▶ _FONTE_:
++++++

Unti per ungere

Omelia nella Messa Crismale 2017
12-04-2017

  1. Unxit ut ungeret: san Bernardo commentava così il passo del profeta Isaia, che Gesù legge nella sinagoga di Nazareth: «Il Padre unse Gesù perché a sua volta ungesse ed è così che egli venne «a ungere le nostre piaghe e lenire i nostri dolori; perciò venne unto, venne mansueto, mite e ricco di misericordia» (In Cant. Cantic. XVI,13).

Oggi, celebrando questa Messa che per più ragioni è singolare fra tutte, contempliamo insieme il mistero di questa unzione. È un mistero che ci coinvolge tutti nella grazia del Battesimo. Nell’unzione c’è la radice di ogni nostra fioritura per frutti di vita eterna. L’unzione è il terreno che feconda tutte le nostre diverse vocazioni.

Da questa «terra santa» possiamo, diremmo con sant’Ambrogio, vedere «le gemme della verginità metter fiori e altrove la ricca mietitura delle nozze benedette dalla Chiesa riempire i grandi granai del mondo di messe abbondante» (De virginitate VI, 34). Questa Liturgia perciò è festa della Chiesa, la festa di tutti noi che resi conformi a Cristo abbiamo come lui ricevuto l’unzione. Per cosa? Per ungere a nostra volta. Unxit ut ungeret.

++++++

▶ _DATI FORNITI_:

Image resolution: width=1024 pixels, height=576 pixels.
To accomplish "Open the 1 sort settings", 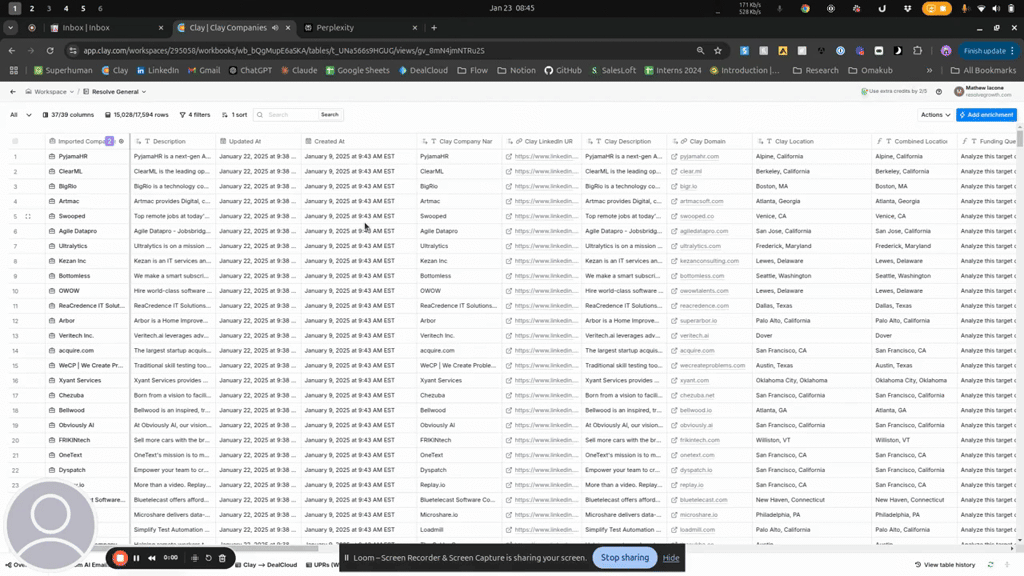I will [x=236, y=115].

++++++

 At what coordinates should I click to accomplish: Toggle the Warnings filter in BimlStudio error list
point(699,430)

++++++

▶ _COMPITI_:
1. Rispondi a queste domande sull'omelia:
(a) Quale passo commentava san Bernardo?
(b) Che cosa feconda tutte le nostre diverse vocazioni?
(c) Da quale opera di sant'Ambrogio è tratta la citazione?
2. Prosegui l'omelia sull'unzione dopo la sua ultima frase.
I dati non hanno alcun ruolo in questo lavoro.

▶ _RISPOSTE_:
1.
(a) Il passo del profeta Isaia che Gesù legge nella sinagoga di Nazareth.
(b) L'unzione.
(c) Dal De virginitate.

2.
  1. Nel mondo antico e pure in quello biblico la simbolica dell’unzione era molto ricca: serviva agli atleti e ai lottatori per rendere più agili i muscoli e anche per sfuggire più facilmente alla presa; era utile ai feriti perché curava le contusioni e le piaghe; era segno di bellezza perché rendeva brillante luminoso il corpo. Il CCC ci spiega che questi significati si ritrovano tutti nella vita sacramentale (cfr nn. 1293-1294).

Oggi, però, quali di tutti questi significati possiamo privilegiare? I testi biblici oggi proclamati ne sottolineano alcuni. Fra questi: «fasciare le piaghe dei cuori spezzati». Riflettiamo un attimo. Quello che subito a noi viene alla mente è forse il gesto del samaritano che si fece vicino all’uomo lasciato mezzo morto sulla strada e «gli fasciò le ferite» Lc 10, 34). Già nel Salmo 147, però, Dio è cantato come colui che risana i cuori affranti e ne fascia le ferite (v. 3). Le ferite del cuore!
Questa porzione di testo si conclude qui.